Export as HTML a difficulty-highlighted version of the text.<br>
It exports the HTML to the current working directory.

In [25]:
def difficulty_highlighter(text_filename):
    
    parameter = 'markdown_colors'
    
    text_as_string = opentextfile(text_filename)
    
    text_as_string = re.sub('[“”]', '"', text_as_string)
    text_as_string = re.sub('[‘’]', "'", text_as_string)
    
    print(datetime.now(), 'text file opened')
    
    retrieved_tokens = calc_tds(text_as_string)
    
    print(datetime.now(), 'tokens retrieved')
    
    tds = retrieved_tokens.pop('tds', None)
    stats = retrieved_tokens['1-grams'].pop('_stats_', None)
    
    difficulty_ranges = OrderedDict({'very easy': [0, 0.7],
                                     'easy': [0.7, 0.80],
                                     'average': [0.80, 0.90],
                                     'slightly difficult': [0.90, 0.95],
                                     'difficult': [0.95, 0.99],
                                     'very difficult': [0.99, 1.00]})

> Record excerpts:
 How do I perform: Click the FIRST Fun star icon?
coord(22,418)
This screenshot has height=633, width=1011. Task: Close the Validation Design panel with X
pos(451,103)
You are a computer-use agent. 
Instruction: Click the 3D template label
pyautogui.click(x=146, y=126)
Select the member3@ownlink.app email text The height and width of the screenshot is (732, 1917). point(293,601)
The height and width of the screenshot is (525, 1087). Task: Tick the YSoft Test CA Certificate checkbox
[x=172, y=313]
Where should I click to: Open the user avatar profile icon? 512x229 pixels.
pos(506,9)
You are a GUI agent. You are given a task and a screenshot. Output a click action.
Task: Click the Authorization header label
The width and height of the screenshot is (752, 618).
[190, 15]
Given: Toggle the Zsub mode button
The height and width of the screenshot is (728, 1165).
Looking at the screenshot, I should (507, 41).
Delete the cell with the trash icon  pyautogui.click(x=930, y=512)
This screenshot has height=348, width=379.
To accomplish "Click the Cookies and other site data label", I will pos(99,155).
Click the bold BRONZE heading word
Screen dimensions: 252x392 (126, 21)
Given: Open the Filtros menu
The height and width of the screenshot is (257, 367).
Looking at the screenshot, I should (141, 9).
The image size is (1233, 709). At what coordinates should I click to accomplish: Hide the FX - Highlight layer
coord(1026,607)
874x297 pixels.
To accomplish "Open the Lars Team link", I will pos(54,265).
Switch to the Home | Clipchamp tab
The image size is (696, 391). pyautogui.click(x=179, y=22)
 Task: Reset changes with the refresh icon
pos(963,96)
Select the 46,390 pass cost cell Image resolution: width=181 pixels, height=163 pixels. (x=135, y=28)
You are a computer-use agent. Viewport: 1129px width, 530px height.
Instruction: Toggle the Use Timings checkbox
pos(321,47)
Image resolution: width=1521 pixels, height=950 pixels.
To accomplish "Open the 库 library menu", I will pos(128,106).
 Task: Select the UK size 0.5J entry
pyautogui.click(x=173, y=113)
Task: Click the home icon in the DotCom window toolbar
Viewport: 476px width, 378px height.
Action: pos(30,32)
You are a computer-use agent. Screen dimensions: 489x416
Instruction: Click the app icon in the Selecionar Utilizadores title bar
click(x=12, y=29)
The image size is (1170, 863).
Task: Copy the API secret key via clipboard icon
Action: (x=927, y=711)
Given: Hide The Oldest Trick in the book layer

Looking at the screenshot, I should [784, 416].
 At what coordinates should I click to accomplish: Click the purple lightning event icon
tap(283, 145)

> Required task 1:
Answer these questions about the difficulty-highlighter code:
(a) To which directory does the code export the HTML?
(b) What value is assigned to the variable parameter?
(c) What range is given for the 'slightly difficult' level?
> Required task 2:
Write out, line for line and without any change, the stretch of the records from the line that contains "Select the member3@ownlink.app" through the line that contains "Screen dimensions: 252x392 (126, 21)".

> Task answer 1:
(a) The current working directory.
(b) 'markdown_colors'
(c) [0.90, 0.95]

> Task answer 2:
Select the member3@ownlink.app email text The height and width of the screenshot is (732, 1917). point(293,601)
The height and width of the screenshot is (525, 1087). Task: Tick the YSoft Test CA Certificate checkbox
[x=172, y=313]
Where should I click to: Open the user avatar profile icon? 512x229 pixels.
pos(506,9)
You are a GUI agent. You are given a task and a screenshot. Output a click action.
Task: Click the Authorization header label
The width and height of the screenshot is (752, 618).
[190, 15]
Given: Toggle the Zsub mode button
The height and width of the screenshot is (728, 1165).
Looking at the screenshot, I should (507, 41).
Delete the cell with the trash icon  pyautogui.click(x=930, y=512)
This screenshot has height=348, width=379.
To accomplish "Click the Cookies and other site data label", I will pos(99,155).
Click the bold BRONZE heading word
Screen dimensions: 252x392 (126, 21)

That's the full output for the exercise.